* _TASK TO CARRY OUT_
The records shown below are to be repeated exactly and completely.

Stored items
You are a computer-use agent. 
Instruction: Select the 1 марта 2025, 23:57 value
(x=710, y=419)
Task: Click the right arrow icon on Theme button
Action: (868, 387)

* _EXERCISE RESPONSE_
You are a computer-use agent. 
Instruction: Select the 1 марта 2025, 23:57 value
(x=710, y=419)
Task: Click the right arrow icon on Theme button
Action: (868, 387)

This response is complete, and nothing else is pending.